Sorgulanması gereken suçlunun iktidarlarınız mı
yoksa nefsi müdafaada bulunan direnişçiler mi olduğunu adil bir tarafsızlıkla
cevaplayabilmenizdir.
Rejimlerinizin ve iktidarlarınızın manipülasyonlarıyla
Müslüman halklara yahut ötekilerine karşı olan kindarlığınız insanlık ve adalet
dışı tecavüzlere, tertiplere, işgallere ve saldırılara neden olmakta; kendilerini
savunanların meşru bağımsızlık mücadeleleri çocuklarınız dâhil olmak üzere
hepinizin canını yakmaktadır. İşgalci ve acımasız devletlerinizi değil de onur
savaşı veren direnişçileri terörizmle ve düşmanlıkla yaftalamanızı vicdanlara
danıştığınızda; şüphesiz haksız bir muhakeme ve egoizm içinde olduğunuz
yanıtını alacaksınız.
Sizlere zarar veren suçlulara ve esarete karşı nasıl bir
adalet arayışıyla en ağır cezadan yana iseniz; suçlu iktidarlarınızın binlerce
masumu katletme, işkence yapma, baskı ve tehditle korkutma ve vatanlarını
istilâ edip sömürme taarruzlarına da şiddetle tepki göstermek ve cezalandırmak
mecburiyetindesiniz. Eğer “benim”
deme benliğiyle gerçeklerden kaçınırsanız, başınıza gelecekleri de peşinen
kabullenmiş durumdasınız.
Sahip olduğunuz bağımsızlık, özgürlük, huzur ve güven
duygularının düşman belleyip haklarını gasp ettiğiniz insanlarda da mevcut
olduğunu unutmamalısınız. Çünkü onlarda sizler gibi insan, his ve duyguları da farksız
değildir.
Ne ekilirse onun biçileceği ya da kötülük yapılmazsa
kötülük bulunamayacağı; adil dengenin mutlak bir sonucudur. Bir yabancının
özelinize ve yönetiminize müdahale etmesi nasıl fevkalade büyük bir sorun ise,
sizinde bir başkasının yaşamına, düşüncesine, dinine, yönetimine, ekonomisine
ve rejimine müdahalesi o kadar haksız bir girişimdir. Ki bazen çocuklar dahi
özelin mahremiyetiyle ilgili tepkiyi ebeveynlerine gösterebilmektedir.

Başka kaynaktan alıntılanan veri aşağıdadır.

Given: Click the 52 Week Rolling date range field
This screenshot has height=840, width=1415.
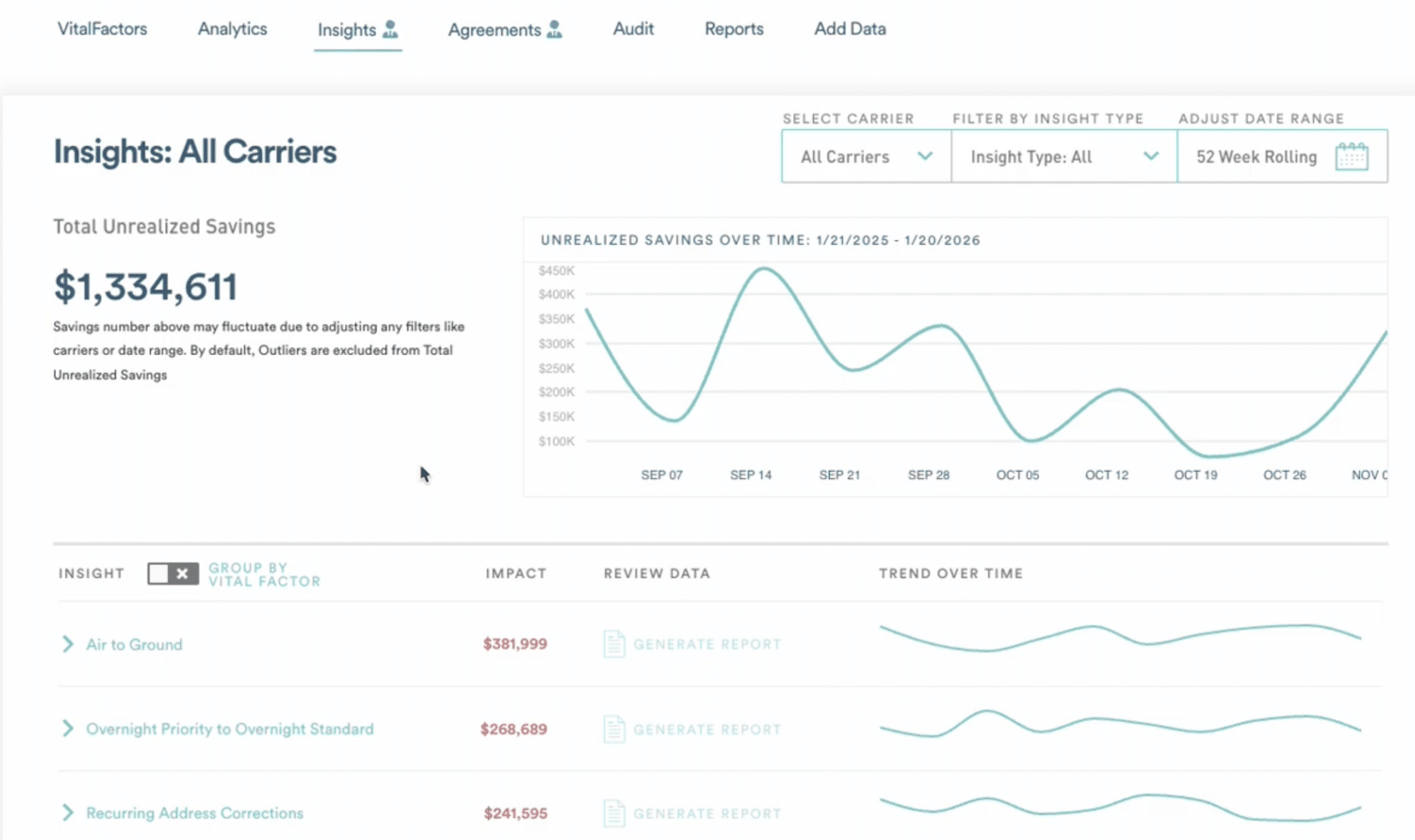Looking at the screenshot, I should (1256, 157).
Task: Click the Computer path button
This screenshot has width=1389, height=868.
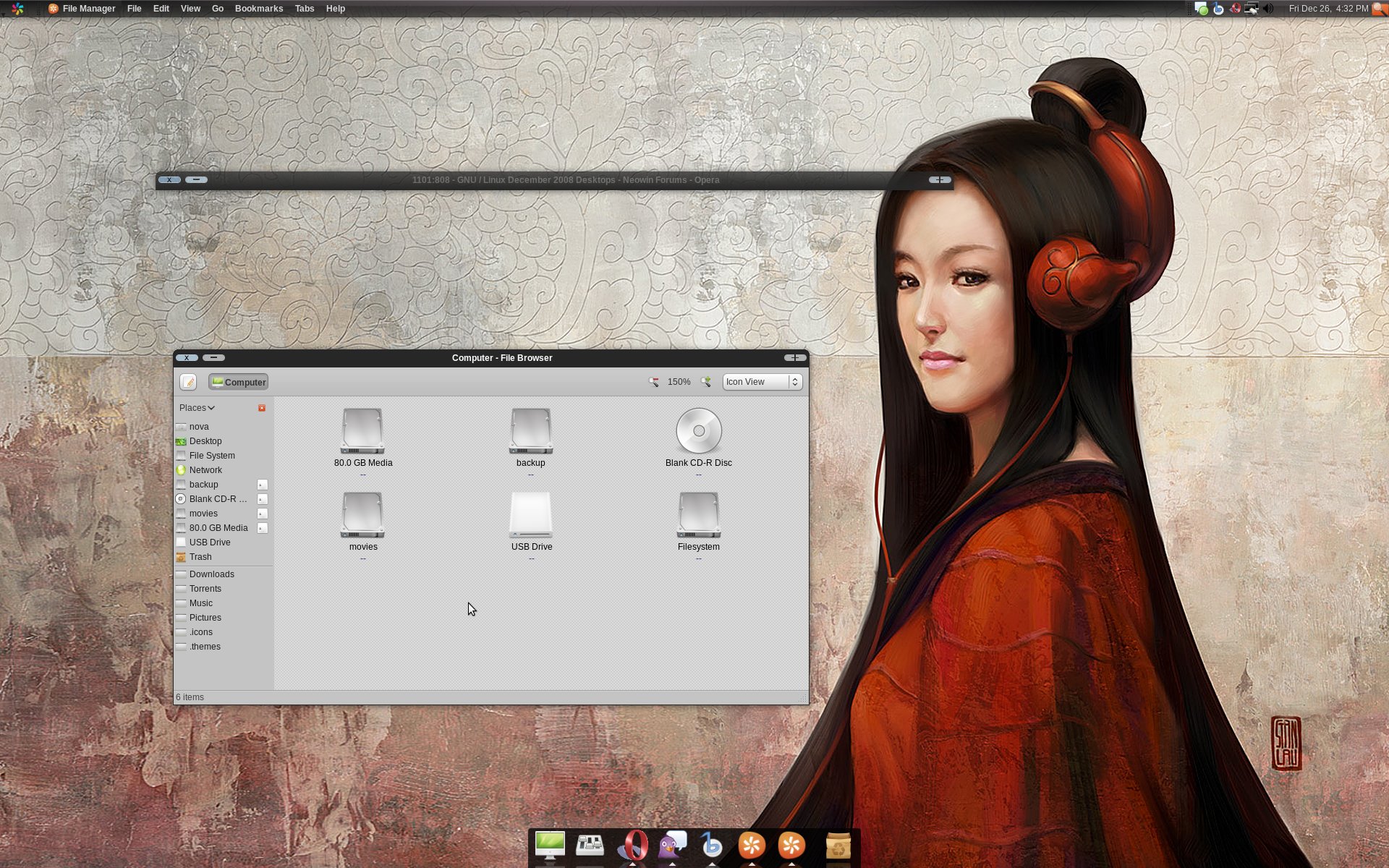Action: [x=239, y=382]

Devletleriniz tanrı, sizde tanrının seçilmiş çocukları
değilsiniz. Yahut kendiniz iyi geri kalanın kötü anlayışı yok oluşun bir
hezeyanıdır. Bundan dolayı mı dünyaya hükmetme ve tüm insanları boyunduruğunuz
altına alabilmek için sömürüyor, iktidarları mıhlıyor ve karşı çıkanları işgal,
soykırım, katliam, ambargo ve zindanlarla cezalandırmayı insan hakları, demokrasi,
özgürlük ve çağdaş düzenle bağdaştırabiliyorsunuz? Kendinize yapılmasını
istemediğiniz bir şeyi bir başkasına yapmayı mantığınıza ve vicdanınıza
sığdırabiliyor musunuz?
İnsan olan her fani, kendini, karşısındakinden farklı
düşünmeksizin hak ve adaletle yoğrulmak zorundadır. Aksi bir benlik hâkimiyeti
şeytanlaşmaya yol açtığından insanlığın yitmesine, dolayısıyla şeytan gibi
nefsi hırs ve ihtiraslarıyla merhametten ve erdemlikten yoksun kalmasına neden
olmaktadır. Böylesi insanlıktan çıkmış yaratıklarla da adil ve barışçıl bir
düzen inşa edebilmek söz konusu değildir.
Belki barbar iktidarlarınız dünyadaki yönetimleri çeşitli
entrikalarla dize getirebilmektedir, ancak acı çeken ve onurlarını
kaybedenlerin pespaye ve işbirlikçi hükümetler değil halklar olduğunu, bundan
dolayı da halkların haykırışını hiçbir gücün susturamayacağı tarihsel ve
kadersel bir gerçektir.
İnsan aç kaldığında, felaketlerde, savaşta, adi suçlarda
ve başarısız yönetimlerde sabır gösterebilir, ama dokunulmaz değerlerine
saldırıldığında kendini ölüme adayabileceği akıllardan çıkarılmamalıdır.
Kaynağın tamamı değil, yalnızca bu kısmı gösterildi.